An alternative to commitment
One way to keep costs in check while still meeting your goals is to work with a remote provider or a contractor. Contractors are available for every imaginable role. Independent contractors are easy to find and easy to replace if for some reason they don’t work out. There’s a cottage industry of businesses that exclusively serve the needs of the legal industry, including accounting, staffing, collecting, and office management. Many traditional tasks are now becoming automated, including document review with natural language processing (NLP). This software scans and predicts which documents will be relevant to a certain case. Documents like wills and living trusts, business formation documents, copyright registrations and trademark applications can also be technologically streamlined. Virtual receptionists can answer phone calls and ensure a smooth client intake. And more new offerings are on the way.
The importance of a cultural fit
Be it a contractor or an employee, the right fit is extremely important. Because the wrong fit will cost your firm, not just in rehiring and “sunk” costs —it will cost you business. Aptitude, skill, background, and experience all matter, but a fit into your firm’s culture and core values can be just as vital. Whatever your firm’s values and goals, this should be the platform from which you build your legal team.
Ways to ensure your hires are the right cultural fit:
- Flex your values. Make the values of your law firm part of your public identity. Publish them on your website and reference them in your job postings.
- Speak your values. Put them upfront; put them in the job posting and discuss them in your initial interviews with candidates. Make sure your candidates are aware of them so they know whether they’re a good fit or not.
- Dig deeper. Ask more than skill-based questions so you can get an understanding of the individual’s personality. How do they respond to your values? What’s their body language like, their countenance? What are they saying? From there you can trust your gut.
Diversity & Inclusion
It’s important for your law firm. The reasons can be both practical and cynical. Yes, it is the right thing to do, but it also offers benefits as a business strategy. With diversity and inclusion, a workforce is more likely to say they have pride in their workplace. It shows in the numbers:
- Companies with diversity tend to gain higher market shares and a competitive edge when entering new markets
- Companies with a diversity and inclusiveness strategy say it’s improved their bottom line
- A 10% increase in racial and ethnic diversity on the senior executive team resulted in a 0.8% rise in earnings
- A survey of CEO’s found that 85% of those whose companies had a formal diversity and inclusiveness strategy said it’s improved their bottom line.

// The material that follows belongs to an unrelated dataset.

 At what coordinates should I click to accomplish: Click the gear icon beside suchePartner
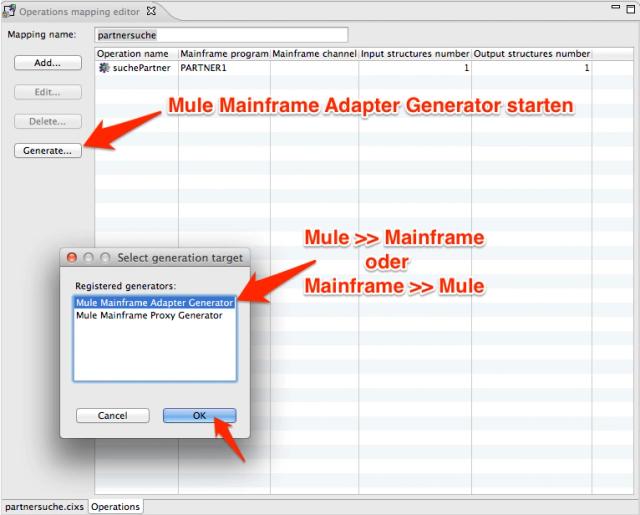pyautogui.click(x=104, y=68)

- A 2015 survey found 77% of CEO’s claimed to currently have a diversity and inclusion strategy or plan to adopt one in the next 12 months; also, 86% of female and 74% of male millennials consider such policies on diversity, equality, and inclusion when deciding which company to work for.

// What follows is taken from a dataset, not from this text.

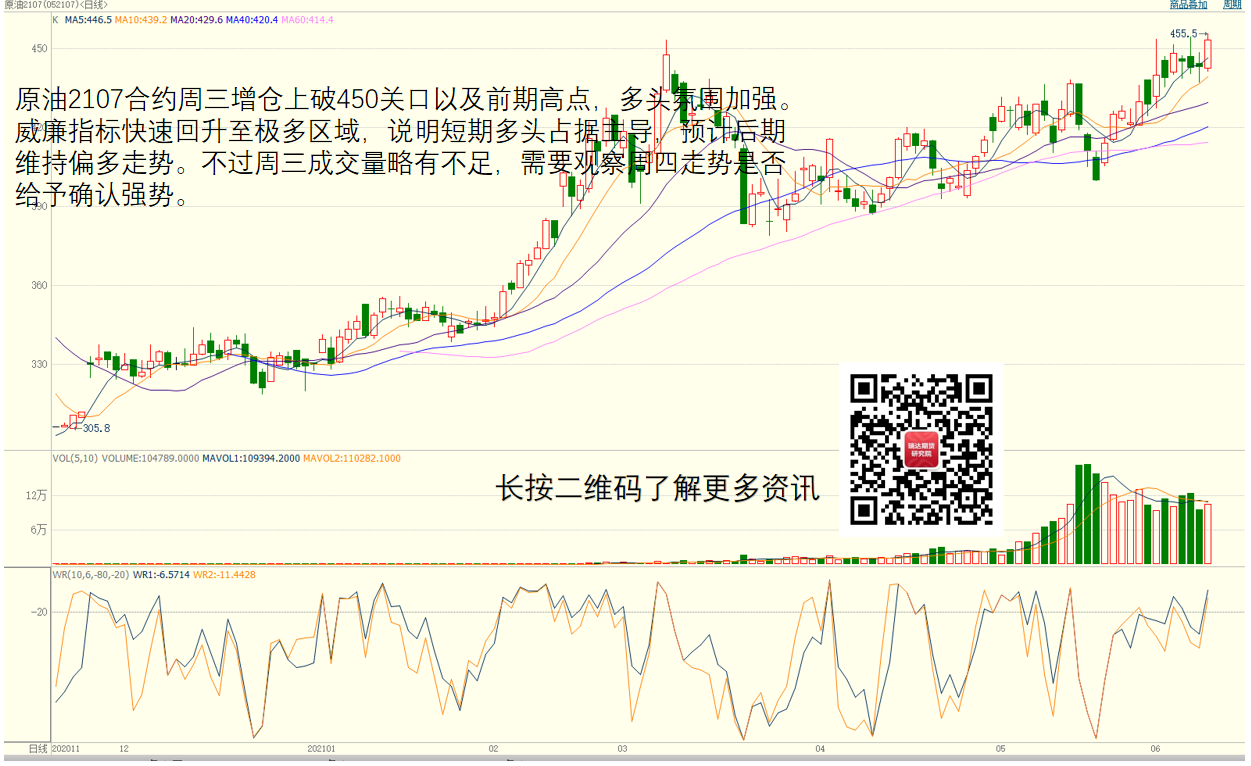Screen dimensions: 1251x766
Task: Click the 商品叠加 link at top right
Action: (x=1188, y=5)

- Working with people with a range of backgrounds, experiences, and working styles allows for opportunities to learn and grow all around. Encountering other diverse views make for better decisions and drive a culture of high-performance.
- A lack of diversity often results in higher attrition and reduced retention for those with higher skills and experience.
Even more that pride can do
Pride in their workplace gives employees the confidence to allow for a larger platform for innovation, creativity, and a diversity of perspectives. It gives employees the security to produce their best work. It also promotes individual wellbeing and this gets shone back on the company. Sixty-five percent of employees feel that an environment with respect given to a diversity of employees is crucial to their job satisfaction. Pride in one’s workplace is a worker’s strongest driver of happiness on the job.
And this: Inclusive companies enjoy 2.3 times more cash flow.
How to attract diverse talent
Diversity and inclusion programs have been described as a way of building people up from the inside out. It also builds an environment that’s more attractive for prospective employees. This wider range of voices in turn creates more innovation and creativity.
Despite all of this, diversity and inclusion within the legal industry are rare. Old ways die hard. But there are ways to help fix this problem. Law firms can take it upon themselves to give diversity a priority.
This can be accomplished by:
- Removing criteria that isn’t necessary for the position you’re hiring for. Some criteria promote bias in hiring.
- Understanding that diversity involves more that race and gender. Be aware of other forms of diversity such as disabilities, religious traditions, age, and more.
- Building a system of evaluating candidates that allows you to evaluate all in the same way, every time will also help reduce bias.
Next: Interviewing, organizing, & delegating
With values established and appreciation of diversity and inclusion in place, now you begin the process of finding the right candidates: Those in leadership roles must onboard new hires for success through proper management.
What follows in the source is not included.